Brief: From the records below, extract only the lines running from the line with "Vance Havner (21, 2302)" to the line with "Alle News (83, 1539)", both lines included, reproducing them exactly.

Dataset extract:
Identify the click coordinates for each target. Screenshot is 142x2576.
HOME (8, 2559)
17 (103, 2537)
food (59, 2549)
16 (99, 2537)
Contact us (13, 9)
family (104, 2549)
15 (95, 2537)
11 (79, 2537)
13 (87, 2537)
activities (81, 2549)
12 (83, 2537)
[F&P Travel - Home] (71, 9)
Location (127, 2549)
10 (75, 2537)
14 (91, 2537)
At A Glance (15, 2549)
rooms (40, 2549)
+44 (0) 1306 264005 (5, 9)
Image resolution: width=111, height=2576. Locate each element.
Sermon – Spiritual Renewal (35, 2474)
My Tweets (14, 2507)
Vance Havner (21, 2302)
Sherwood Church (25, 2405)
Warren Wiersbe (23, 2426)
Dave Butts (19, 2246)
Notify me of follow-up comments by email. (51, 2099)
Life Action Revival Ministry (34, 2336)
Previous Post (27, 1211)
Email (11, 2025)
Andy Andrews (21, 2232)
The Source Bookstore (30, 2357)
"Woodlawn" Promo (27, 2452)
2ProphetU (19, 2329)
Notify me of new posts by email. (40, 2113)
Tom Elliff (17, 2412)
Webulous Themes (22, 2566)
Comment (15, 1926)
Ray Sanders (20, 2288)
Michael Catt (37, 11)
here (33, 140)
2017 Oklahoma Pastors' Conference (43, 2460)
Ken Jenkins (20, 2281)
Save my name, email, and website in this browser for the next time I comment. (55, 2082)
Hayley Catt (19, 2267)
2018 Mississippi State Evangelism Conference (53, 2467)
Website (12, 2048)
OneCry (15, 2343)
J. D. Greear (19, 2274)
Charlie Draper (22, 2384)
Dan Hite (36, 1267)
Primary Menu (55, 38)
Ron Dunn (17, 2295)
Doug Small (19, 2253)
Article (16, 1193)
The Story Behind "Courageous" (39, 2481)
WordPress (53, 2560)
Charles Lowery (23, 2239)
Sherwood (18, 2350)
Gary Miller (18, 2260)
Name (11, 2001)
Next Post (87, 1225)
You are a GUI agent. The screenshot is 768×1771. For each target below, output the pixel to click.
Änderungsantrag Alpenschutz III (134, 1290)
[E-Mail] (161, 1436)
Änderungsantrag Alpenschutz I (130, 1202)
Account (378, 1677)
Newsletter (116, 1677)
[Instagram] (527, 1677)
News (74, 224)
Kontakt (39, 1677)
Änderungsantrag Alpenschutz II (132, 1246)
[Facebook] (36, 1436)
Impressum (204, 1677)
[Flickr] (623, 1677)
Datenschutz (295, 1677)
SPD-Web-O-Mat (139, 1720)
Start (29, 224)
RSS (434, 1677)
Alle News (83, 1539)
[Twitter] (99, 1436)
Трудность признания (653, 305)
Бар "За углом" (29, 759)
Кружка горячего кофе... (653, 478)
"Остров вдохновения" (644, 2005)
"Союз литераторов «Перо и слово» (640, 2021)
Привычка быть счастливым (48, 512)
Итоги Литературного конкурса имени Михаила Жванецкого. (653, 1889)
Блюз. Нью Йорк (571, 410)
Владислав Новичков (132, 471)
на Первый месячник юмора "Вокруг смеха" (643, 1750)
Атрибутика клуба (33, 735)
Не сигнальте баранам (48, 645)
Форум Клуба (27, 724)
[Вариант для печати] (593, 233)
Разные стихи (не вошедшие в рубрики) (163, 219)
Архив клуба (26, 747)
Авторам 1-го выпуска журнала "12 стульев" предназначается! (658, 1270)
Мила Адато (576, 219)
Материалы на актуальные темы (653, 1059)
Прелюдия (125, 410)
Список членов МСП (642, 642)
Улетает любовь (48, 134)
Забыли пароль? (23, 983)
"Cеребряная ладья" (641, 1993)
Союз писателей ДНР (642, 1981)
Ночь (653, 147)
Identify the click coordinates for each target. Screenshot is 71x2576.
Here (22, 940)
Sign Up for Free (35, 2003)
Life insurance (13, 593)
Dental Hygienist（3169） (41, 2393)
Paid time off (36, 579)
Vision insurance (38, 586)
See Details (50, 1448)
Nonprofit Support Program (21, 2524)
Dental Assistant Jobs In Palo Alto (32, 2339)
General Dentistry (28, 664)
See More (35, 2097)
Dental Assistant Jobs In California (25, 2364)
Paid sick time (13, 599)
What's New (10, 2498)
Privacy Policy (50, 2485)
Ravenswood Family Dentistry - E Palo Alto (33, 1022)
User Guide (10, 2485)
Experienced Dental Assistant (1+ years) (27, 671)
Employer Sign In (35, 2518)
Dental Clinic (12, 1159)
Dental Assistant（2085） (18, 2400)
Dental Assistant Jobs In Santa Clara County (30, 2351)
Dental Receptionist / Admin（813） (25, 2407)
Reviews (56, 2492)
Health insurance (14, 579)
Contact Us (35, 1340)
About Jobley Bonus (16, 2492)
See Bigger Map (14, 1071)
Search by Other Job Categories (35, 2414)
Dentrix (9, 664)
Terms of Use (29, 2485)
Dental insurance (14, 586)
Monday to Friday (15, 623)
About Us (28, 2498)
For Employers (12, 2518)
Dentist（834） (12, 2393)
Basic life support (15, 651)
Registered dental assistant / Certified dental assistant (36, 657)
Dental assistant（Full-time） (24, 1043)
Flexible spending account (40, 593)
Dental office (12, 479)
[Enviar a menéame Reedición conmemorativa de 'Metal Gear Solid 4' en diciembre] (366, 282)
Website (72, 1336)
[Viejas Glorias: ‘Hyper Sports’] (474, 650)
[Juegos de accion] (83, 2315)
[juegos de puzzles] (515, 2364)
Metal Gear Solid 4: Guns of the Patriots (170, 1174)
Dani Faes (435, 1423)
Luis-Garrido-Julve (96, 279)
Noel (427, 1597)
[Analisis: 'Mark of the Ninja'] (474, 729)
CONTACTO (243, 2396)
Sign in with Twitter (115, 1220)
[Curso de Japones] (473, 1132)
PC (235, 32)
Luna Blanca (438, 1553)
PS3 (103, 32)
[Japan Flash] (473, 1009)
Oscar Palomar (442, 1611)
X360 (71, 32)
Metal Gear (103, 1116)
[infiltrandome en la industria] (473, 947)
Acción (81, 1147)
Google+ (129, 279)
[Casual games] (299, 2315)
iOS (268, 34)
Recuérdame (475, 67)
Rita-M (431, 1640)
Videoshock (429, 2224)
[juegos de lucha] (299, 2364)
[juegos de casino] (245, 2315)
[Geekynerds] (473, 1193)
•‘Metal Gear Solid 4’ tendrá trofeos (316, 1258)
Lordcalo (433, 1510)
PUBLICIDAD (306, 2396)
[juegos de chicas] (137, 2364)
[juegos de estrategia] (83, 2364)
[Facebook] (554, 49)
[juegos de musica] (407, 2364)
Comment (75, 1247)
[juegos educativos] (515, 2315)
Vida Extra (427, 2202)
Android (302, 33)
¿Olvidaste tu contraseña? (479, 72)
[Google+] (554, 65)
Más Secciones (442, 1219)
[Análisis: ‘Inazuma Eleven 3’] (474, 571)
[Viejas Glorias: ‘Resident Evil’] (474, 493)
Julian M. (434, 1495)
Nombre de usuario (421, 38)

Task answer:
Vance Havner (21, 2302)
Sherwood Church (25, 2405)
Warren Wiersbe (23, 2426)
Dave Butts (19, 2246)
Notify me of follow-up comments by email. (51, 2099)
Life Action Revival Ministry (34, 2336)
Previous Post (27, 1211)
Email (11, 2025)
Andy Andrews (21, 2232)
The Source Bookstore (30, 2357)
"Woodlawn" Promo (27, 2452)
2ProphetU (19, 2329)
Notify me of new posts by email. (40, 2113)
Tom Elliff (17, 2412)
Webulous Themes (22, 2566)
Comment (15, 1926)
Ray Sanders (20, 2288)
Michael Catt (37, 11)
here (33, 140)
2017 Oklahoma Pastors' Conference (43, 2460)
Ken Jenkins (20, 2281)
Save my name, email, and website in this browser for the next time I comment. (55, 2082)
Hayley Catt (19, 2267)
2018 Mississippi State Evangelism Conference (53, 2467)
Website (12, 2048)
OneCry (15, 2343)
J. D. Greear (19, 2274)
Charlie Draper (22, 2384)
Dan Hite (36, 1267)
Primary Menu (55, 38)
Ron Dunn (17, 2295)
Doug Small (19, 2253)
Article (16, 1193)
The Story Behind "Courageous" (39, 2481)
WordPress (53, 2560)
Charles Lowery (23, 2239)
Sherwood (18, 2350)
Gary Miller (18, 2260)
Name (11, 2001)
Next Post (87, 1225)
You are a GUI agent. The screenshot is 768×1771. For each target below, output the pixel to click.
Änderungsantrag Alpenschutz III (134, 1290)
[E-Mail] (161, 1436)
Änderungsantrag Alpenschutz I (130, 1202)
Account (378, 1677)
Newsletter (116, 1677)
[Instagram] (527, 1677)
News (74, 224)
Kontakt (39, 1677)
Änderungsantrag Alpenschutz II (132, 1246)
[Facebook] (36, 1436)
Impressum (204, 1677)
[Flickr] (623, 1677)
Datenschutz (295, 1677)
SPD-Web-O-Mat (139, 1720)
Start (29, 224)
RSS (434, 1677)
Alle News (83, 1539)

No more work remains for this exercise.